The etymology of the word apocalypse is latin from greek (when was it that Rome fell again? And how long that did that take?)
a·poc·a·lypse-
Latin from Greek apokalupsis, from apokaluptein ‘uncover, reveal’, from apo- ‘un-’ + kaluptein ‘to cover’.

And this is an uncovering. A revealing. It is ugly, violent, hard on the body, and
gorgeous, too.
We really do laugh a lot. We are getting our big little black lives drinkin our cashew milk, watching Greenleaf and dreaming up the next phases of our creative work. I am the happiest I’ve ever been in my creative life. I have some money. Janet Jackson had a birthday May 16th. When Little Richard died, I celebrated because I definitely thought he had died years ago (ME: “isn’t he like, Fats Waller old?). From my Harlem monastery, I bear witness to friends and strangers around the world figuring things out they haven’t had the space, the attention or the readiness to do before Now.
Now is a time of coffee
and coffins.++
My thing is,
can there be a proportionate number of black people sipping coffee (or cashew milk if that’s what we feel like) if/when the likely second wave of this thing hits?, which by the way could have very well been caused in the first place by the hastened habitat destruction required to keep the Plantationocene* going, which started with the invention of worldwide indigenous death as acceptable?
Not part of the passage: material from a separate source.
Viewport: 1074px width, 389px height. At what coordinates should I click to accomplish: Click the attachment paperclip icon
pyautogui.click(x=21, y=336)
I'm not even saying no Black death (even though, honestly: black people could take a couple of centuries-long death-break and it would be quite just), I get that everyone dies, I'm just requesting a proportionate amount of black people dying from Plantationocene causes.
But then, the Plantationocene is defined by disproportion. That's what it is.
With anti-blackness as a key player.
And yet I cry
Still, I will cry:
THIS. Oh–this.
Can we not do this again?
?!
Another question:
Will black anger ever cease to be a primary source of cultural production?
Does this beautiful piece of culture; this necklace of language I am making out of my grief right now keep Rome from burning?
or does it create the kindling?
Or is something else happening?
Fissures? Fusions?
May it be valuable, dear god/dess, may it please be of use. May the fire I feel heat the pavement and move, move, move the feet: dance, dance, dance to a new world, open the veins, open the valleys, open the freeways to fallow ground where new remembering can take root and Hallelujah,
D A N C E is King.
++ (two crosses for my two black elder neighbors who passed from covid this month. May they transition in glory.)